I love this old old picture of daddy which I've shown before. Probably taken long before I was born. He was a big fisherman too. Loved it! Sure wish I had more pictures of mama and daddy.

Here's an old one from the early 1940's. Always with a cigarette. No wonder he died so young with a heart attack...

Daddy taught me a lot. He is the reason I love being outside so much of the time. I was in ninth grade when this picture was taken...

This post was going to be about the garden and how much we need rain. The Queen Anne's Lace changed my thinking...

Thank you for visiting.



  1. How wonderful that your Dad taught you all about nature and to have books on it too. You were blessed. I enjoyed your old photos...everyone smoked back then they didn't know of the dangers:(

  2. Look at all those ants on the Queen Anne's Lace! I love the old photos and your memories of your father. I bet he made that boat he is standing in so proudly.

  3. Nice post about your dad.
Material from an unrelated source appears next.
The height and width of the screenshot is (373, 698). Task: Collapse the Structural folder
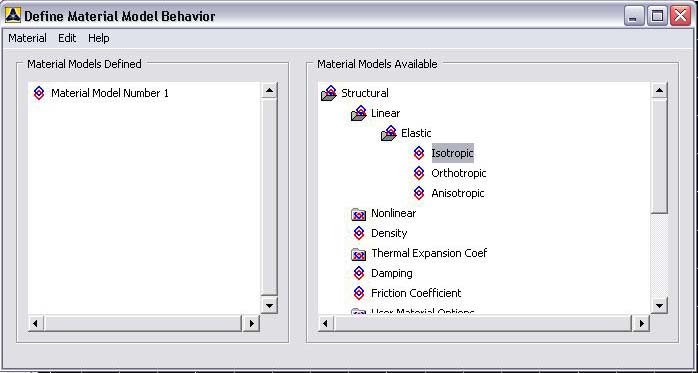pyautogui.click(x=329, y=93)
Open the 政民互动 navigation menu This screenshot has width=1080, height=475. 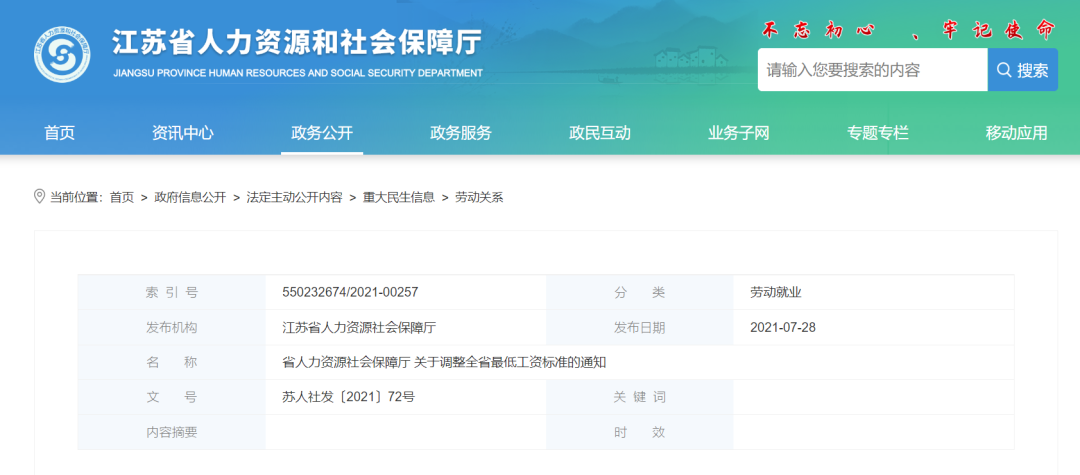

I agree with Far Side- everyone smoked back in the day..who knew how dangerous it was?

  4. Queen Anne's Lace is also my favorite wild perennial flower, and I love to see the hedgerows and meadows filled with the flowers swaying in the breeze. In the UK it is commonly called 'cow-parsley' which always makes me smile ;)
    Your dad was such a handsome gentleman, you were blessed to have such an enthusiastic nature-lover, sharing his passion with you.
    He would love the Queen Anne's Lace blooming right now !

  5. Growing up in the Willamette Valley of Oregon I always thought of Queen Ann's Lace as a weed. It was everywhere,but especially along the roadside. Only in recent years have I come to appreciate it as a flower. Several years I have actually collected seed and planted this weed in my garden! It is lovely mixed in bouquets. And I have always loved that dark speck in the middle.

  6. Oh yes, Queen Ann's Lace makes a beautiful filler for bouquets. Here it often blooms at the same time as Ironweed (such a gorgeous purple color) and Goldenrod. All taken together make for a lovely bouquet which can all be found by the roadside----all free. Nice for a party on the patio with all of them stuck into an old watering can.

  7. Oh PawPaw was an outdoors man just like my daddy. I remember daddy know all of the trees and animals and plants names to. I love your blog it touches my life in so many ways. Thank you!!

    Love you!

  8. Oh this post struck home in so many ways. The farmer's market I go to on Saturdays is not far from some train tracks. There is Queen Anne's Lace growing along them, which I pick to add to my flower bouquets. I always wondered about that dark spot in the middle:) The pictures of your dad reminded me so much of pictures of mine. He too was a nature and animal lover. He also smoked for much of his life, even secretly when my mother was trying to get him to stop. He too died of a heart attack while out on his sailboat at age 61. It makes me so sad that my kids, other than Meredith until age two, never got to know him, nor he them. He loved kids.